For the purpose of obtaining shareholder approval, the issuer must provide at least the following information to shareholders:—(1) The information required under the Companies Act;(2)(The reasons for the proposed share buy-back;(3) The consequences, if any, of share purchases by the issuer that will arise under the Takeover Code or other applicable takeover rules;(4) Whether the share buy-back, if made, could affect the listing of the issuer's equity securities on the Exchange;(5) Details of any share buy-back made by the issuer in the previous 12 months (whether market acquisitions or off-market acquisitions in accordance with an equal access scheme), giving the total number of shares purchased, the purchase price per share or the highest and lowest prices paid for the purchases, where relevant, and the total consideration paid for the purchases; and(6) Whether the shares purchased by the issuer will be cancelled or kept as treasury shares.
Rules 881 to 883 and 884 to 885 are not applicable to an issuer which purchases its own shares for the purpose of Rule 210(11)(m)(x) in paying a pro rata portion of the amount held in the escrow account to independent shareholders. The issuer must immediately cancel all the shares it purchased and make an announcement on the shares cancellation.
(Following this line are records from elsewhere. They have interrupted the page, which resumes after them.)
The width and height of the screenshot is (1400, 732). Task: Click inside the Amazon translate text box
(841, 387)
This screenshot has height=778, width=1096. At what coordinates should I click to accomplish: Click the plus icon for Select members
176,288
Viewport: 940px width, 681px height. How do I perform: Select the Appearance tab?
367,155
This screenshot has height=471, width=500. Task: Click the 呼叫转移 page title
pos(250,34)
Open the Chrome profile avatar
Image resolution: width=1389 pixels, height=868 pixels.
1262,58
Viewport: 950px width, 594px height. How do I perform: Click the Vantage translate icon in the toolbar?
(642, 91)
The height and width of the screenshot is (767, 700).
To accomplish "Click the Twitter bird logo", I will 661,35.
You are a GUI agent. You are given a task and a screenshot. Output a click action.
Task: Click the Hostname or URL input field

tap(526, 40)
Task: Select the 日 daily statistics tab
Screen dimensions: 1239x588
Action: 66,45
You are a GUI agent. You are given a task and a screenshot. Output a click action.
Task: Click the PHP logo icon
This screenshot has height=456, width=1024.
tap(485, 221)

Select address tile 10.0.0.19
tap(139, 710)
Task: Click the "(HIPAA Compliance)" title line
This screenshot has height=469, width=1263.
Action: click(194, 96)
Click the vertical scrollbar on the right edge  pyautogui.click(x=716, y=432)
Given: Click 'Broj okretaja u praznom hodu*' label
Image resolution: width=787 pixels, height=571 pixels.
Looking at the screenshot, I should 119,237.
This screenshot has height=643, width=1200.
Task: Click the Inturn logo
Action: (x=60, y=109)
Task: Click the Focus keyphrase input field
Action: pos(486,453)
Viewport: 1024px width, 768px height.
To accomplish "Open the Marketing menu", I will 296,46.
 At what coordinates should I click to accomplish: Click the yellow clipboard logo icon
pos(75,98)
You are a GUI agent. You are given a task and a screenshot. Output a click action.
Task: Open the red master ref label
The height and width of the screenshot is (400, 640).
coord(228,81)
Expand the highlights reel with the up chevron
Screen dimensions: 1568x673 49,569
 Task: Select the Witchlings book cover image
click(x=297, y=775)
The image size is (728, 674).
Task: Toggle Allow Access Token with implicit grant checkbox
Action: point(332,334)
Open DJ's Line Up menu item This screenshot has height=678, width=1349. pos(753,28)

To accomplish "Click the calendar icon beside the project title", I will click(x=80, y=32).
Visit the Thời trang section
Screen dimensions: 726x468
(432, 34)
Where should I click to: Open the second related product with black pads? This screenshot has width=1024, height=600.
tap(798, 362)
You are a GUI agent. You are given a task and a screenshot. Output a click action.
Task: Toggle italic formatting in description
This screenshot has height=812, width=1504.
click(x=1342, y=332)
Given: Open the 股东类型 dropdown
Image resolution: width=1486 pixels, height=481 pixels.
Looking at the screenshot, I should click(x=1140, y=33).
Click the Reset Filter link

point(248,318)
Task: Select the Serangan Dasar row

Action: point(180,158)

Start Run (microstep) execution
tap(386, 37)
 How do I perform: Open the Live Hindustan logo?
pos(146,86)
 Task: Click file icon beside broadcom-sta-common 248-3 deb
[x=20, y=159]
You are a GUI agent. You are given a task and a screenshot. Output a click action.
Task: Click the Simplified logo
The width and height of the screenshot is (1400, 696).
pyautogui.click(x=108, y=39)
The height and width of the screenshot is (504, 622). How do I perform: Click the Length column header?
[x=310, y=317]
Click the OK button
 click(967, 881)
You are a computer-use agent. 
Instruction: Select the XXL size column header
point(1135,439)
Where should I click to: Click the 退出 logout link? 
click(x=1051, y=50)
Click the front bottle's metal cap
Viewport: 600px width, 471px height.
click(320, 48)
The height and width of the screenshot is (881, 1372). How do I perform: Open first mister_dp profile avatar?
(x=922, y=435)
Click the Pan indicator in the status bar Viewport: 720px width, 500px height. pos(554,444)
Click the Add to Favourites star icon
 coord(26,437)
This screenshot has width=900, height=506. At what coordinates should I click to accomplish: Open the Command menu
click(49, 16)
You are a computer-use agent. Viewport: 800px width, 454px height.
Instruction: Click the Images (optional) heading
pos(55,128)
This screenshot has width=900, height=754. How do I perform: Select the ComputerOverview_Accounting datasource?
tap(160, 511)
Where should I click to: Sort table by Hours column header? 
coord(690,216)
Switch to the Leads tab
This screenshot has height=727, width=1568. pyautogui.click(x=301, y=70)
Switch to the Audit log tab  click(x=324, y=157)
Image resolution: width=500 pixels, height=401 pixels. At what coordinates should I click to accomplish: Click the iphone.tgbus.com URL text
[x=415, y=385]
Added on 3 September 2021.
An issuer may only purchase shares by way of a market acquisition at a price which is not more than 5% above the average closing market price. For this purpose, the average closing market price is:—(1) the average of the closing market prices of the shares over the last 5 market days, on which transactions in the share were recorded, before the day on which the purchases are made; and(2) deemed to be adjusted for any corporate action that occurs during the relevant 5-day period and the day on which the purchases are made.
Off-Market Acquisition on an Equal Access Scheme
An issuer making an off-market acquisition in accordance with an equal access scheme must issue an offer document to all shareholders containing at least the following information:—(1) Terms and conditions of the offer;(2) Period and procedures for acceptances; and(3) Information in Rule 883 (2), (3), (4), (5) and (6)
886(1) An issuer must notify the Exchange of any share buy-back as follows:—(a) In the case of a market acquisition, by 9.00 am on the market day following the day on which it purchased shares,(b) In the case of an off market acquisition under an equal access scheme, by 9.00 am on the second market day after the close of acceptances of the offer.